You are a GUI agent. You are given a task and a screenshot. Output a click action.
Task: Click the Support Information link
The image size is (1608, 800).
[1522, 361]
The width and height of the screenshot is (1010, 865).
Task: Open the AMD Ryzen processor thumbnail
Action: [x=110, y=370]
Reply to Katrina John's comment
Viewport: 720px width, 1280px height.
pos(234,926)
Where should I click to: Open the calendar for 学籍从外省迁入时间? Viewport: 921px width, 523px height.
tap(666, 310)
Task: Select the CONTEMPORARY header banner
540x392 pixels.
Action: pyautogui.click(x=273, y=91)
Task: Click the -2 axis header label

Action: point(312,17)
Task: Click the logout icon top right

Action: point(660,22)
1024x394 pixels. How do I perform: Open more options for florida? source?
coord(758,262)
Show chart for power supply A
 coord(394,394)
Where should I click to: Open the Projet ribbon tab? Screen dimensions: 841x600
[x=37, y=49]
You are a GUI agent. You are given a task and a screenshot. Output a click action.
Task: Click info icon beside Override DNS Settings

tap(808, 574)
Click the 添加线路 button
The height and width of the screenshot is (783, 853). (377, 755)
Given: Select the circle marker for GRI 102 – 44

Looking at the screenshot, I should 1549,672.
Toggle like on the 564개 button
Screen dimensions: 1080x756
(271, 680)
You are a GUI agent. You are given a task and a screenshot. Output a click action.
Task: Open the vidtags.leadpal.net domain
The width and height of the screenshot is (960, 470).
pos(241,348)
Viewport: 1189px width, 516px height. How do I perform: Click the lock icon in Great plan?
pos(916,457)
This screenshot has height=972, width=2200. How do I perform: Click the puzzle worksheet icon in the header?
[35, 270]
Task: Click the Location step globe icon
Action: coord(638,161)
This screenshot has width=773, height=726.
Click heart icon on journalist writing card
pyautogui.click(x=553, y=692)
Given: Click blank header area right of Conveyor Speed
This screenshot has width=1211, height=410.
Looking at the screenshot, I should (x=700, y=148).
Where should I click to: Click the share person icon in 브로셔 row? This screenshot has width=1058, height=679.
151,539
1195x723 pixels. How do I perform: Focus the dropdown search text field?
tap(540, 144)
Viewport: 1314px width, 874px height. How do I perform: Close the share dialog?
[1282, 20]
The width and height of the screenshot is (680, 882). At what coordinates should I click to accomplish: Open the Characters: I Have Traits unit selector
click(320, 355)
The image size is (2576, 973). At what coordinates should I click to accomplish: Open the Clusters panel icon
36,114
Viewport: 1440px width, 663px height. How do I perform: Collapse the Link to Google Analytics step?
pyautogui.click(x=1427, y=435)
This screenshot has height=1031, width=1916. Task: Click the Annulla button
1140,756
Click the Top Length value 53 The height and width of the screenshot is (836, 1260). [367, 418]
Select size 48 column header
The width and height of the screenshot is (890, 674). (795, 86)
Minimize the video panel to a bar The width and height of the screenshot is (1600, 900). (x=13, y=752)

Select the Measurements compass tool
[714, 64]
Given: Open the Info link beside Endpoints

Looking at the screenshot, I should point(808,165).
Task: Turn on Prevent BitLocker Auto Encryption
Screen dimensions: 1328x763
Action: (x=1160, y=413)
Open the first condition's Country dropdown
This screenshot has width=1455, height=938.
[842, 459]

☆ ☆ ☆ ☆

◆ Exercise instructions:
Retype the material above, line by line, exactly.

◆ Task result:
You are a GUI agent. You are given a task and a screenshot. Output a click action.
Task: Click the Support Information link
The image size is (1608, 800).
[1522, 361]
The width and height of the screenshot is (1010, 865).
Task: Open the AMD Ryzen processor thumbnail
Action: [x=110, y=370]
Reply to Katrina John's comment
Viewport: 720px width, 1280px height.
pos(234,926)
Where should I click to: Open the calendar for 学籍从外省迁入时间? Viewport: 921px width, 523px height.
tap(666, 310)
Task: Select the CONTEMPORARY header banner
540x392 pixels.
Action: pyautogui.click(x=273, y=91)
Task: Click the -2 axis header label

Action: point(312,17)
Task: Click the logout icon top right

Action: point(660,22)
1024x394 pixels. How do I perform: Open more options for florida? source?
coord(758,262)
Show chart for power supply A
 coord(394,394)
Where should I click to: Open the Projet ribbon tab? Screen dimensions: 841x600
[x=37, y=49]
You are a GUI agent. You are given a task and a screenshot. Output a click action.
Task: Click info icon beside Override DNS Settings

tap(808, 574)
Click the 添加线路 button
The height and width of the screenshot is (783, 853). (377, 755)
Given: Select the circle marker for GRI 102 – 44

Looking at the screenshot, I should 1549,672.
Toggle like on the 564개 button
Screen dimensions: 1080x756
(271, 680)
You are a GUI agent. You are given a task and a screenshot. Output a click action.
Task: Open the vidtags.leadpal.net domain
The width and height of the screenshot is (960, 470).
pos(241,348)
Viewport: 1189px width, 516px height. How do I perform: Click the lock icon in Great plan?
pos(916,457)
This screenshot has height=972, width=2200. How do I perform: Click the puzzle worksheet icon in the header?
[35, 270]
Task: Click the Location step globe icon
Action: coord(638,161)
This screenshot has width=773, height=726.
Click heart icon on journalist writing card
pyautogui.click(x=553, y=692)
Given: Click blank header area right of Conveyor Speed
This screenshot has width=1211, height=410.
Looking at the screenshot, I should (x=700, y=148).
Where should I click to: Click the share person icon in 브로셔 row? This screenshot has width=1058, height=679.
151,539
1195x723 pixels. How do I perform: Focus the dropdown search text field?
tap(540, 144)
Viewport: 1314px width, 874px height. How do I perform: Close the share dialog?
[1282, 20]
The width and height of the screenshot is (680, 882). At what coordinates should I click to accomplish: Open the Characters: I Have Traits unit selector
click(320, 355)
The image size is (2576, 973). At what coordinates should I click to accomplish: Open the Clusters panel icon
36,114
Viewport: 1440px width, 663px height. How do I perform: Collapse the Link to Google Analytics step?
pyautogui.click(x=1427, y=435)
This screenshot has height=1031, width=1916. Task: Click the Annulla button
1140,756
Click the Top Length value 53 The height and width of the screenshot is (836, 1260). [367, 418]
Select size 48 column header
The width and height of the screenshot is (890, 674). (795, 86)
Minimize the video panel to a bar The width and height of the screenshot is (1600, 900). (x=13, y=752)

Select the Measurements compass tool
[714, 64]
Given: Open the Info link beside Endpoints

Looking at the screenshot, I should point(808,165).
Task: Turn on Prevent BitLocker Auto Encryption
Screen dimensions: 1328x763
Action: (x=1160, y=413)
Open the first condition's Country dropdown
This screenshot has width=1455, height=938.
[842, 459]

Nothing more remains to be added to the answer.